Jarod finally worked his way up to the few modern-day files when he found the memo that stopped him in his tracks. Fenigor. He had been ordered "erased" which Jarod would have guessed meant killed, except that there was an address. In South Africa. Jarod tracked it down to a residential facility supposedly for wealthy dementia patients, owned by a subsidiary of the Centre.

Annalise and the others began stirring from their trance, on the second to last night of the Healing. Jarod stopped what he was doing to help them all to bed, but his mind was reeling from the possibilities a live Fenigor represented, and how he was going to get it out of him. Clearly the straightforward approach of just asking hadn't gotten him or Miss Parker anywhere.

You're distracted and trying to hide something. Spill it, genius.
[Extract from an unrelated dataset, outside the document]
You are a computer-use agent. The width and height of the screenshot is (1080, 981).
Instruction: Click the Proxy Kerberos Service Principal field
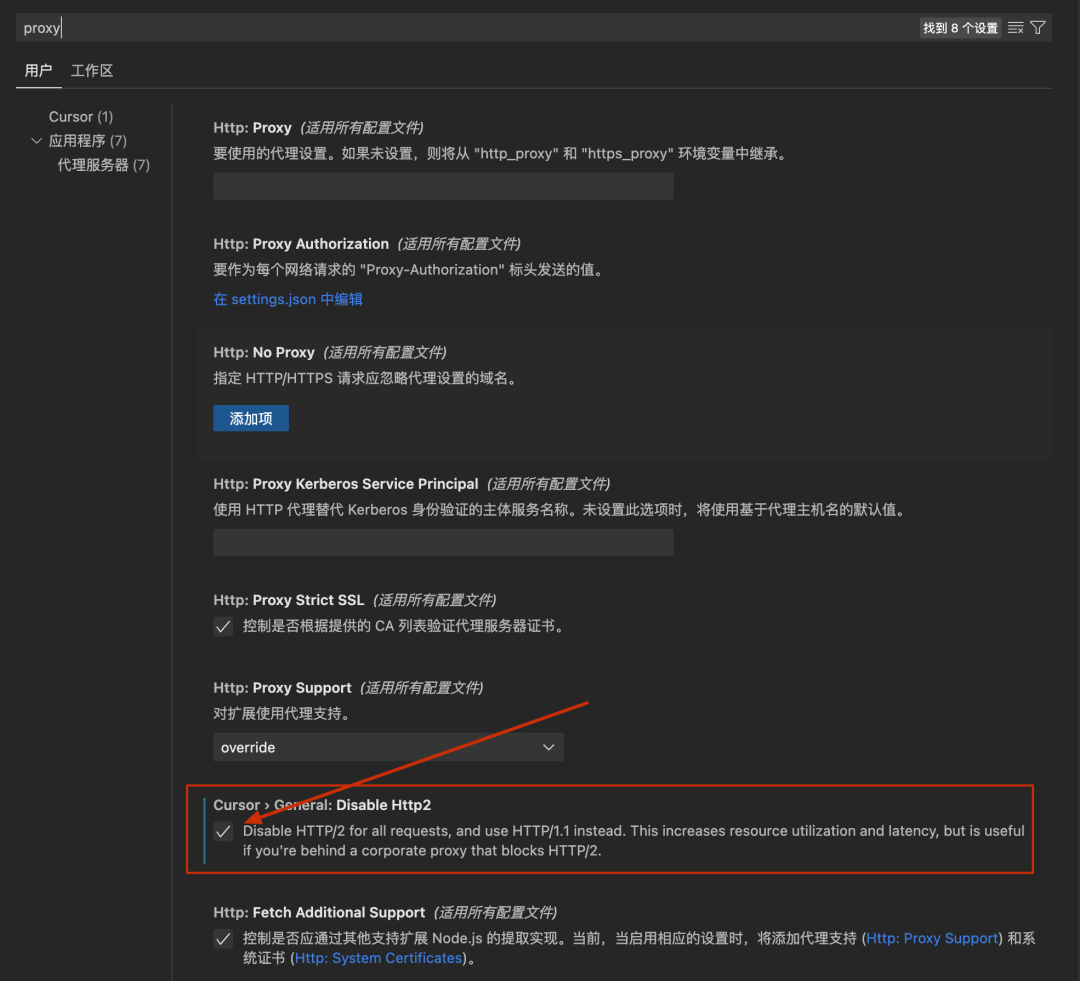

Jarod sighed inwardly. He hoped Annalise would go to sleep immediately, so he had time to formulate coherent arguments to convince her to help him. Sometimes a telepathic lover was mighty inconvenient.

I found Fenigor. He's the one likely instrumental in kidnapping me and Kyle. Last time I saw him his health was fading quickly, so I might need some help extracting the information about our parents from his mind. There, maybe the straightforward approach would be more effective with Annalise.

Oh God, Jarod, are you asking me to sneak into the Centre? I don't think ... She nuzzled his chest, the guilt and fear emanating off her

No. He's in South Africa.

"SOUTH FUCKING AFRICA?" she said out loud, louder than she intended. "So, wait, let me get this straight. You want me to get into a tin can, fly like twenty hours around the world, sneak into a Centre facility, scan some poor old guy, and fly back? All of this right after I've been zombiefied for a whole month from running a Healing?"

"Um ... yes?" Not the compelling case he was hoping for. "I'm sorry, I need someone strong enough to really scan him, and also able to tell whether he is telling the truth or not."

"Are you sure he's there?"

"No. I mean, I have to do some checking since the memo's a few months old, but ... no." He wrapped his arms around her and switched back to mindspeech. Please, will you help me? I can't ask anyone else.

She only took a couple of seconds to think about it before responding. Of course I will help you. But I'll tell you this: There had better be a luxury spa waiting upon return from this little odyssey, because my brain is fried. I need a vacation.

He smiled and murmured "That's a great idea," while stroking her hair. She was already asleep and dreaming.